Waisenblogs-Beitrag Ithumba, 23.11.2020

Montag, 23. November 2020
Draußen im Busch nieselte es den ganzen Vormittag, aber die Waisen ließen sich nicht vom Grasen abhalten. Später begannen Oltaiyoni und Kamok miteinander zu spielen. Roi, Jotto und Naseku planschten ein wenig im Matsch herum, und auch Enkikwe spielte im Schlamm.

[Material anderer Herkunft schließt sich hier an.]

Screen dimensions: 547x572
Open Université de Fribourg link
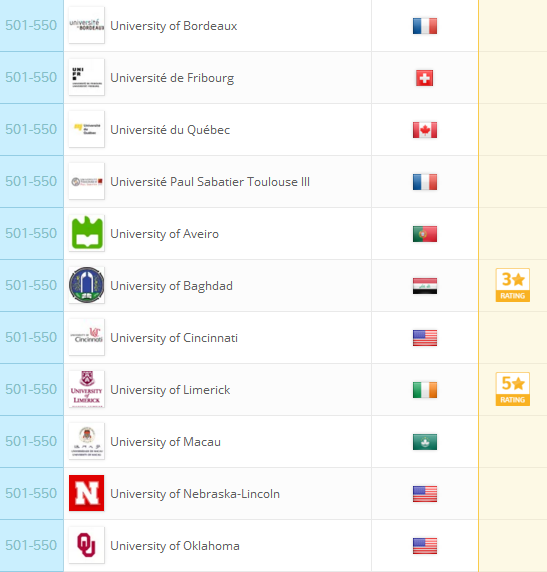click(172, 78)
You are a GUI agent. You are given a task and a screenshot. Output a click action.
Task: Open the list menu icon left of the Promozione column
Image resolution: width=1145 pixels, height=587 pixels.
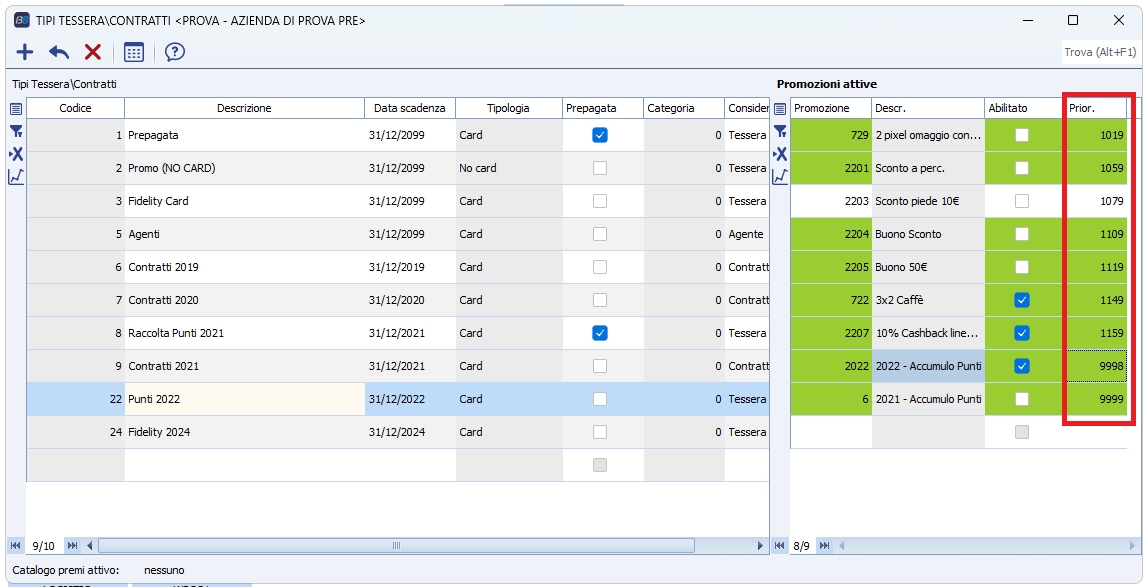780,108
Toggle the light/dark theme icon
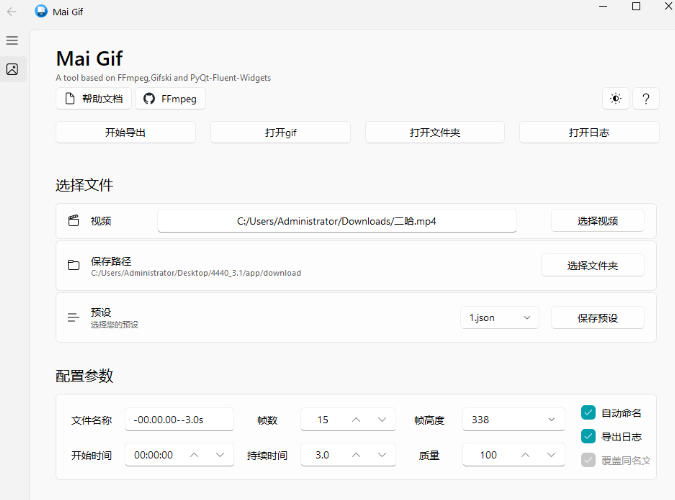This screenshot has height=500, width=675. coord(615,99)
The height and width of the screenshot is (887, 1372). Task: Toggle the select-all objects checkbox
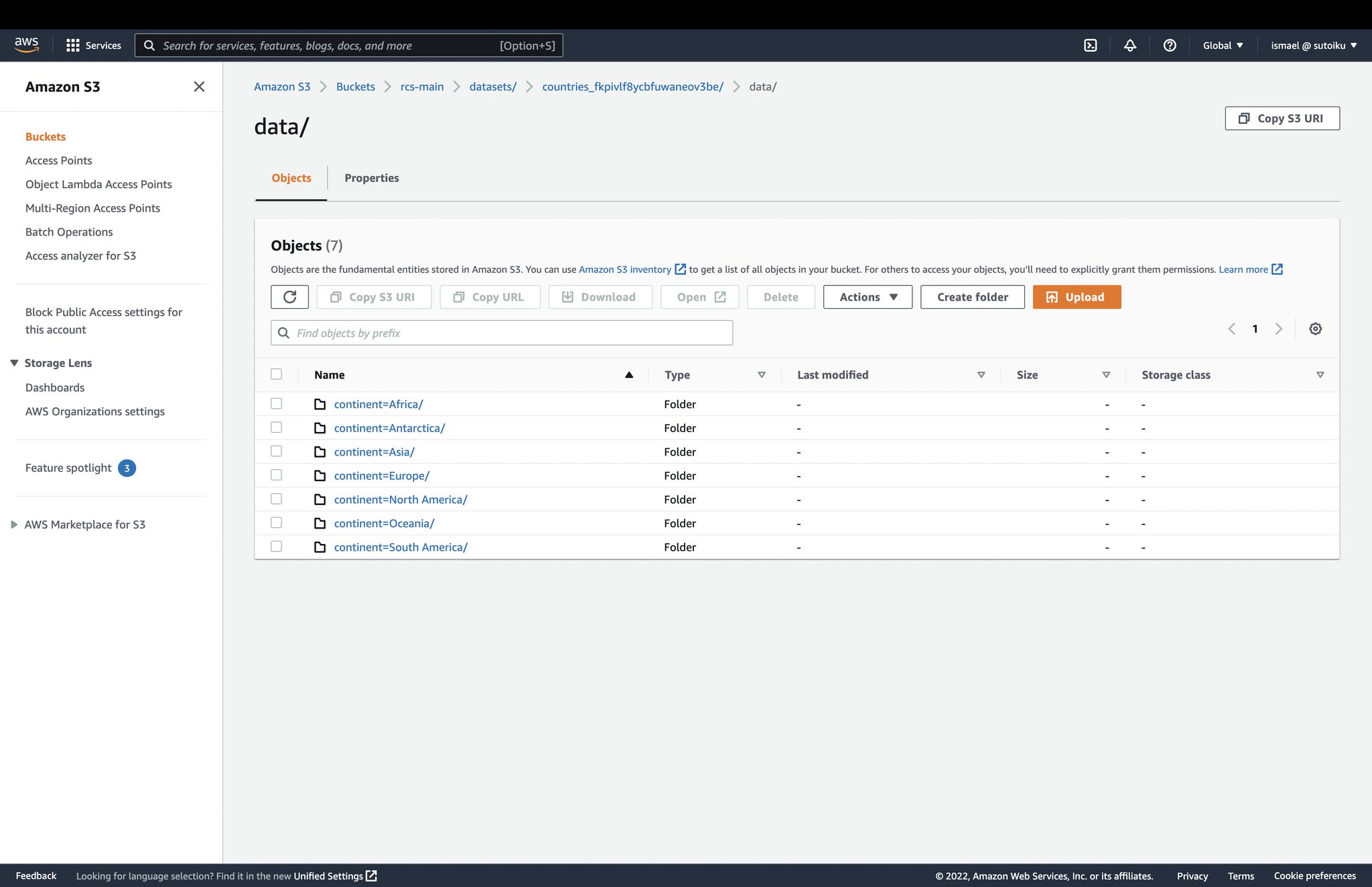pyautogui.click(x=276, y=374)
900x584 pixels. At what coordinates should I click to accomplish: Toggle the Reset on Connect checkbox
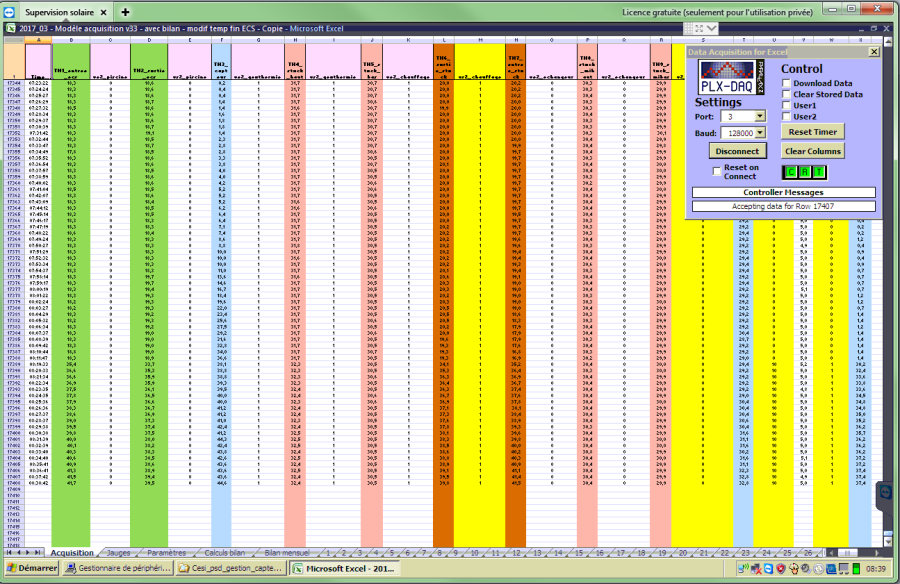[x=716, y=171]
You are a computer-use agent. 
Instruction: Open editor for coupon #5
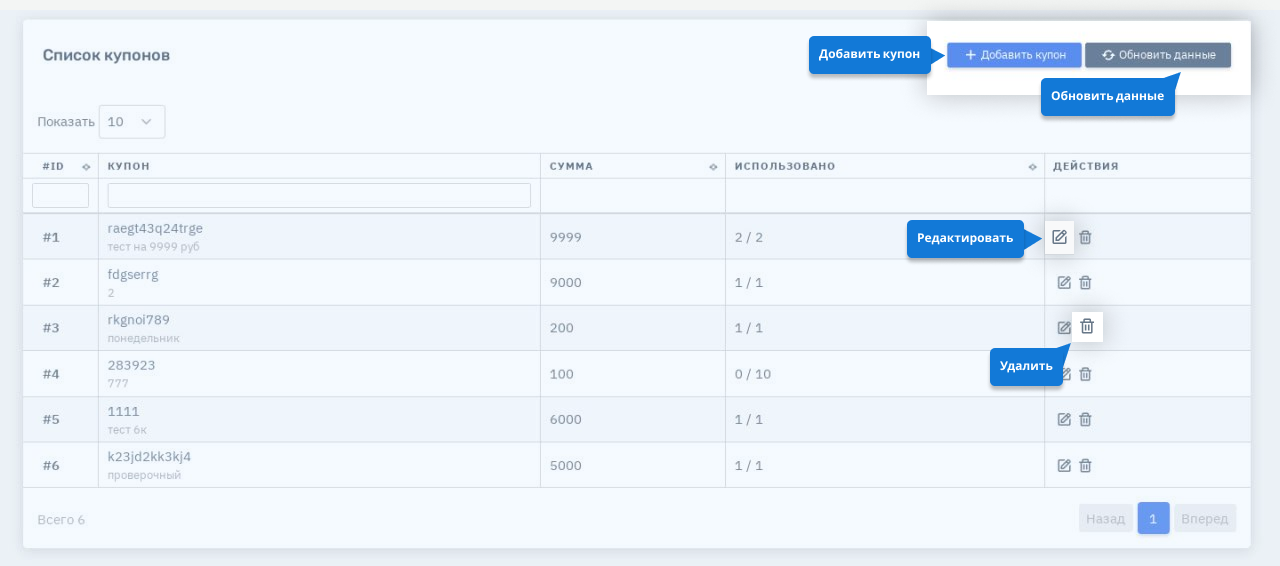pyautogui.click(x=1064, y=419)
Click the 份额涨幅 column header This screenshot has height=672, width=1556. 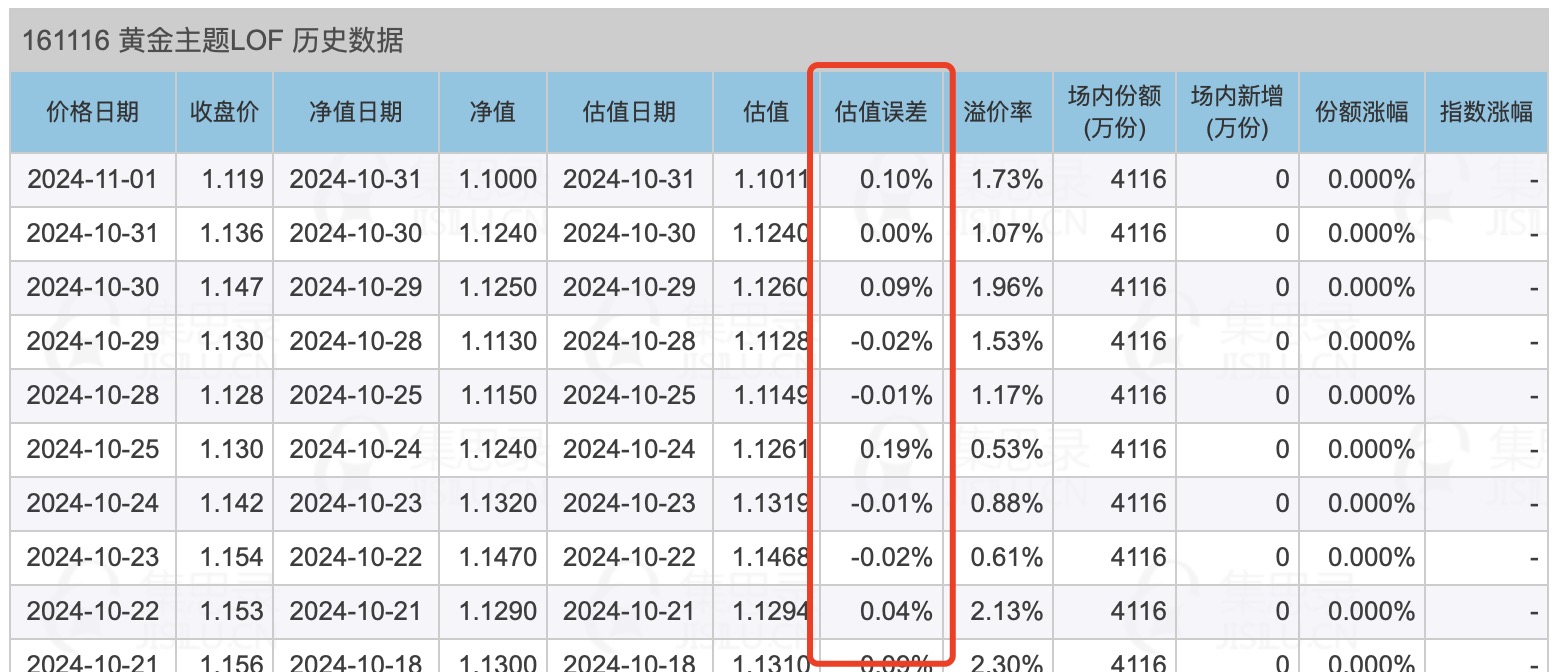[1361, 112]
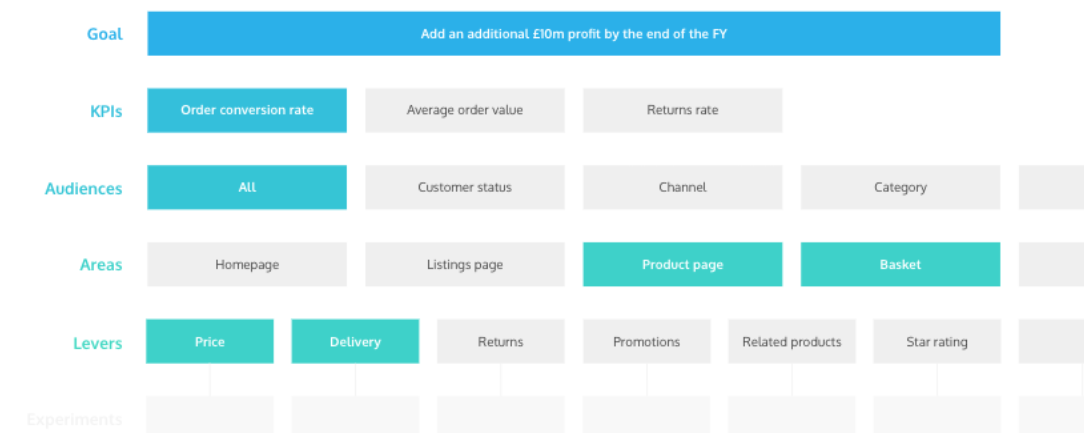Choose the Returns rate KPI box
The height and width of the screenshot is (434, 1084).
(682, 110)
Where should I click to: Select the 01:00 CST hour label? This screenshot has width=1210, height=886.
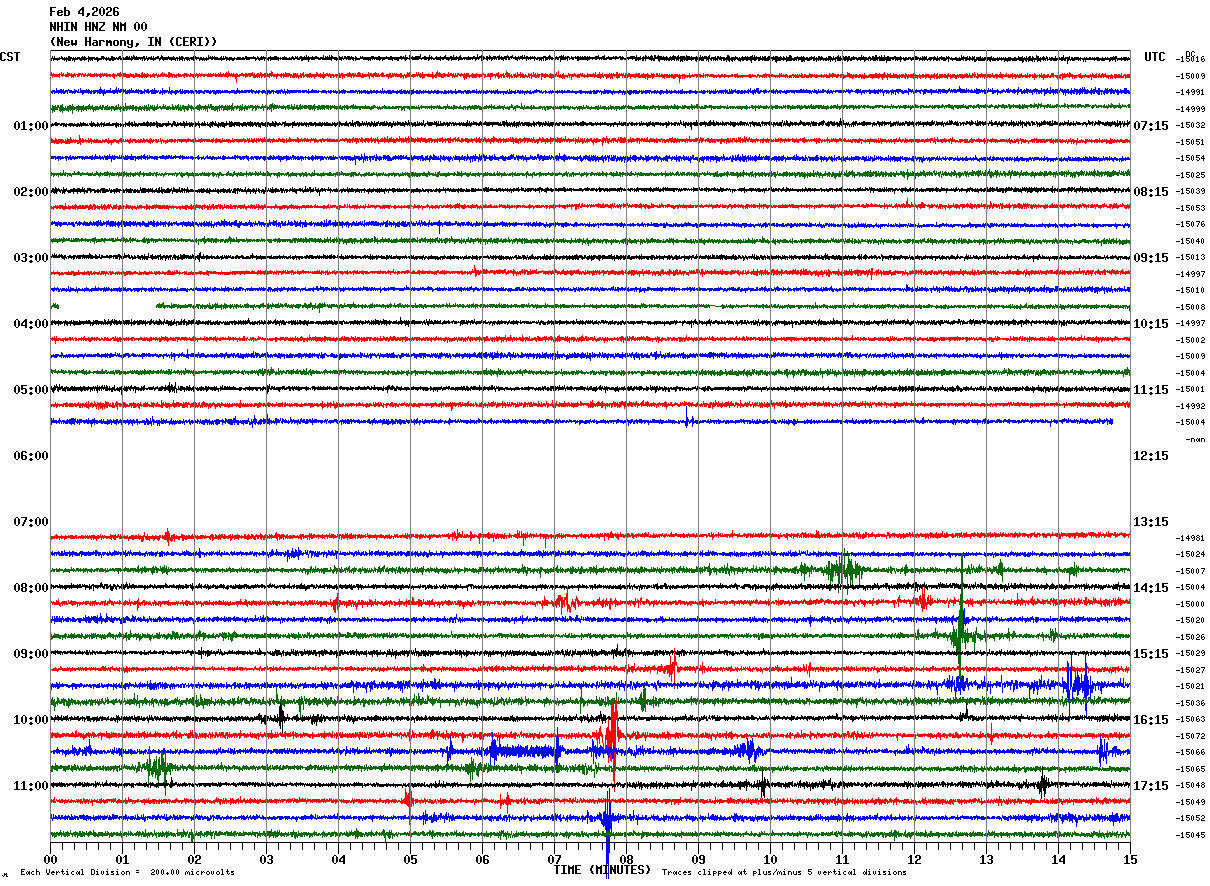pyautogui.click(x=30, y=126)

Waisenblogs-Beitrag Ithumba, 19.11.2020

Donnerstag, 19. November 2020
Die meisten Waisen waren heute draußen im Busch mit Schlammbädern beschäftigt. Malima und Oltaiyoni rollten sich fröhlich auf dem Boden herum, Tusuja spritzte sich das matschige Wasser auf den Kopf, und Kamok stocherte fleißig mit den Stoßzähnen im Boden herum, um ein neues Matschloch anzulegen, in dem sie spielen konnte. Auch Naseku und Ambo rollten sich ausgiebig herum. Enkikwe, Maramoja, Siangiki, Esampu, Ukame und Wanjala standen an einer kleinen Pfütze Schlange, um daraus Wasser zu saufen. Auch beim Mittagsschlammbad wurde noch gebadet, wobei Kuishi im Wasser auf Malima kletterte. Am Nachmittag ging es dann zum Kalovoto-Fluss, der nun wieder Wasser führt, nachdem die Regenzeit begonnen hat.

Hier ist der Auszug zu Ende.